Salem Lighthouse in Infrared
Winter Island’s strategic position at the entrance to Salem’s inner harbor was Important in time of war and in times of peace. It’s been stated that no ship ever ran aground there as long as the lighthouse (built in 1869) has been there.
The cast iron, brick-lined tower, which through much of its history was normally painted brown or red, was built just offshore and was attached to Winter Island by a wooden walkway.
After passing Baker’s Island, mariners would line up the Fort Pickering and Derby Wharf lights to enter Salem Harbor.

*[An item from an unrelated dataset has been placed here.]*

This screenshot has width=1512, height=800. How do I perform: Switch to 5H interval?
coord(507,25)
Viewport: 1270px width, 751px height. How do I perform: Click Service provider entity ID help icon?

In the 1930s, a Coast Guard air station was built on Winter Island, and many of its personnel lived in the keeper’s dwelling until new quarters were completed. An offshore buoy replaced the lighthouse when the Coast Guard vacated the island in 1965, and the deserted tower soon began to deteriorate. The Blizzard of 1978 ripped the tower door from its hinges, causing it to fall into the harbor. In the early 1980s the Fort Pickering Light Association was organized, and as part of their restoration efforts they fished the door from the harbor and replaced it on the tower. Following restoration, Fort Pickering Light was relit in 1983 as a private aid to navigation.
The light now flashes once every four seconds.
Although the keeper’s house, walkway, barn and other out-buildings no longer exist, frequent summer events, a campground, draw many visitors to Winter Island and Fort Pickering Light.